A dieci anni di distanza la centrale è stata messa in sicurezza, ma occorreranno ancora trent’anni e tra i 200 e i 700 miliardi di dollari per decommissionarla. Nel frattempo, il corium che si è depositato nei contenitori primari si è raffreddato ed ha una temperatura stabile sui 20 gradi, ma per evitare che le particelle radioattive che ancora vengono emesse si disperdano nell’ambiente, ogni giorno circa 160 tonnellate di acqua vengono fatte passare sulla massa fusa. 160 tonnellate che vanno ad aggiungersi alle 1,24 milioni di tonnellate già immagazzinate in 1.061 contenitori e che nel 2022 non potranno essere più conservate perché la capacità di stoccaggio si esaurirà. Il governo, già nel 2013 ha deciso di rilasciare gradualmente il loro contenuto nell’oceano dopo averle depurate di tutti i radionuclidi in esse contenute. Tutti tranne uno, il trizio, costoso e difficile da eliminare. Sebbene oceanografi, scienziati, tecnici abbiano assicurato che il rilascio graduale delle acque (il versamento durerà tra i 7 e i 33 anni) non influirà sulla radioattività costiera, associazioni ambientaliste e i pescatori, già colpiti duramente dall’incidente del 2011, si oppongono al programma di deflusso. Dopo aver perso quell’1% di mercato nazionale riservato alle cooperative ittiche della zona, la pubblicità negativa che deriverebbe dal rilascio di acqua leggermente radioattiva intimorisce non poco i 1.500 pescatori che oggi, per sopravvivere, contano soprattutto sui ristoranti e le rivendite locali.
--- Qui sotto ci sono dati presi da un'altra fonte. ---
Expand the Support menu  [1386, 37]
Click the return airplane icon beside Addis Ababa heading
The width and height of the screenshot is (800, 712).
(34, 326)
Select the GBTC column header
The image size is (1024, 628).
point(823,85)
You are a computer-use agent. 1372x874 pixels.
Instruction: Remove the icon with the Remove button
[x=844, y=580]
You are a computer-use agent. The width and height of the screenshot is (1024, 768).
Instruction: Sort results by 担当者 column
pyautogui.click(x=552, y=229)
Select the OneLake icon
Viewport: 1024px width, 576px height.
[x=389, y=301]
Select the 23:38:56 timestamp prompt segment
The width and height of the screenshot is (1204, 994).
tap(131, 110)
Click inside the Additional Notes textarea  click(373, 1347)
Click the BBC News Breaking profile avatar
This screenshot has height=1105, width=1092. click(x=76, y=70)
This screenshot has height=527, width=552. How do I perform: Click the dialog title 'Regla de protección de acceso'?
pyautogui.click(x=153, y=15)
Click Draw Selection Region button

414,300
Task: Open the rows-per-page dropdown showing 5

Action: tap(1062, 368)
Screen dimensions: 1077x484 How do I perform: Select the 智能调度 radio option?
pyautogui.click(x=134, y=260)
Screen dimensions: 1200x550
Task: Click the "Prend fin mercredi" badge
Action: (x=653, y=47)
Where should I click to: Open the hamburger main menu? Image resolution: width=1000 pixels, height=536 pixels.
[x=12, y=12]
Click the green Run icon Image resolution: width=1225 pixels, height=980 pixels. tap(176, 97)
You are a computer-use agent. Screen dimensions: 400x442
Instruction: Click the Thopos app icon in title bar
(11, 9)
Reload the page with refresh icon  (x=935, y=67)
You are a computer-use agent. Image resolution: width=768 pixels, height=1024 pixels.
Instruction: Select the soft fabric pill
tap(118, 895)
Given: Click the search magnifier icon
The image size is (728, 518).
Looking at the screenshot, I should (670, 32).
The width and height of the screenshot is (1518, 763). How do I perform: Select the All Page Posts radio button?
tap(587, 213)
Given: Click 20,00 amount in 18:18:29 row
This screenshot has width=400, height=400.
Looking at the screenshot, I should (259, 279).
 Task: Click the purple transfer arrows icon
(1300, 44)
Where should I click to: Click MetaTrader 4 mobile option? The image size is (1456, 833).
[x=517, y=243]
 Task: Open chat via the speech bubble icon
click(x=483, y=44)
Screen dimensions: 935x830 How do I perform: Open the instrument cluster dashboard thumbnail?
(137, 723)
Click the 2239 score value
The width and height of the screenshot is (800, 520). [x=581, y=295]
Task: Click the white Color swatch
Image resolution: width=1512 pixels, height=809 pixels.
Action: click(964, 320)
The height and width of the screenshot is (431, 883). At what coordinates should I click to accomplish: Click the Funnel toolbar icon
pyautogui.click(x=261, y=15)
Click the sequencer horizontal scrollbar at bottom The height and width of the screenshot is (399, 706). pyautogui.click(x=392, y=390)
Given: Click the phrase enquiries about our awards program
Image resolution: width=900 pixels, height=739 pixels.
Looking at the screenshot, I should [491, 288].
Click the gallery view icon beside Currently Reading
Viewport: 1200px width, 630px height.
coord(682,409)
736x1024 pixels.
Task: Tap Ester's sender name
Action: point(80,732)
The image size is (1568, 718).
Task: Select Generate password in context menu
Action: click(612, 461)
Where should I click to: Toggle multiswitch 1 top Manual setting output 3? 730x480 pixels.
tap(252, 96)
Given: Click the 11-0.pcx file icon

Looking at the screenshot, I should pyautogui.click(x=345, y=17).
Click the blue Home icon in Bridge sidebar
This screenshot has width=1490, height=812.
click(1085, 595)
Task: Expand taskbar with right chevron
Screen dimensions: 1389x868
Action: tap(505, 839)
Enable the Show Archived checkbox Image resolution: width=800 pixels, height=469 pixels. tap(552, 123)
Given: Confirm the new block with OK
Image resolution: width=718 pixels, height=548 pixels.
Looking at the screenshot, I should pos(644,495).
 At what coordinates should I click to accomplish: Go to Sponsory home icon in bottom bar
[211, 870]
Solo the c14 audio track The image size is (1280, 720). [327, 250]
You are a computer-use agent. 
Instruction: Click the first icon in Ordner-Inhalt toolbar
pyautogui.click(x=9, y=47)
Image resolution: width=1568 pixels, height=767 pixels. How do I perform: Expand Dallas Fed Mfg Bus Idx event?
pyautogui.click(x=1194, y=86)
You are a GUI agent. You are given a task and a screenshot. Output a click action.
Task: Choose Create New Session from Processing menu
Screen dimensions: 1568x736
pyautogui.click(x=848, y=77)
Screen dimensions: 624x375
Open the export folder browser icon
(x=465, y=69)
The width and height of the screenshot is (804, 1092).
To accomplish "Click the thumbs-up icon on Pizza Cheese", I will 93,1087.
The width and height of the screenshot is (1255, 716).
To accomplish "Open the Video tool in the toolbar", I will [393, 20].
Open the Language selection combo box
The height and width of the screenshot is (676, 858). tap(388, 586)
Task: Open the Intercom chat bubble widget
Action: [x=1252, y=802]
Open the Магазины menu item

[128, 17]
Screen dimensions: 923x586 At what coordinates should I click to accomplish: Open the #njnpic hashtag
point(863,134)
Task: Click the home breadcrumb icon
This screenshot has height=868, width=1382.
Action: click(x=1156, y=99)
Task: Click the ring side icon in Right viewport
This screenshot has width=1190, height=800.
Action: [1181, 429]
Nel frattempo, il governo di Yoshihide Suga, dopo aver ereditato da quello di Shinzo Abe il Quinto piano strategico ha adottato la politica energetica suggerita dal-l’Ipcc per raggiungere entro il 2050 il taglio dell’80% dell’emissione dei gas serra. Oltre ad una strategia rivolta al risparmio energetico e al miglioramento delle prestazioni degli impianti, si è disegnato un piano per lo sviluppo di fonti meno impattanti dal punto di vista climatico che utilizzino idrogeno, Ccs (cattura e sequestro di carbonio), Ccu (cattura e riutilizzo del carbonio), energie a basso impatto ambientale, accumulatori e, naturalmente, nucleare. Anzi, il nucleare, con i reattori di quarta generazione è ora visto come fonte di energia per produrre anche idrogeno, associando le due voci e intrecciandole l’una con l’altra. Il piano prevede che entro il 2030 l’energia prodotta in Giappone avrebbe dovuto derivare per il 3% dal petrolio, 26% da carbone, 27% da gas naturale, 20-22% da energia nucleare, e il restante 22-24% da fonti rinnovabili. Così, all’inizio del 2021 l’Iaea ha annunciato che in Giappone sono di nuovo in funzione 33 reattori nucleari che generano una capacità totale di 31.679 MWe pari al 7,5% dell’energia totale prodotta nella nazione.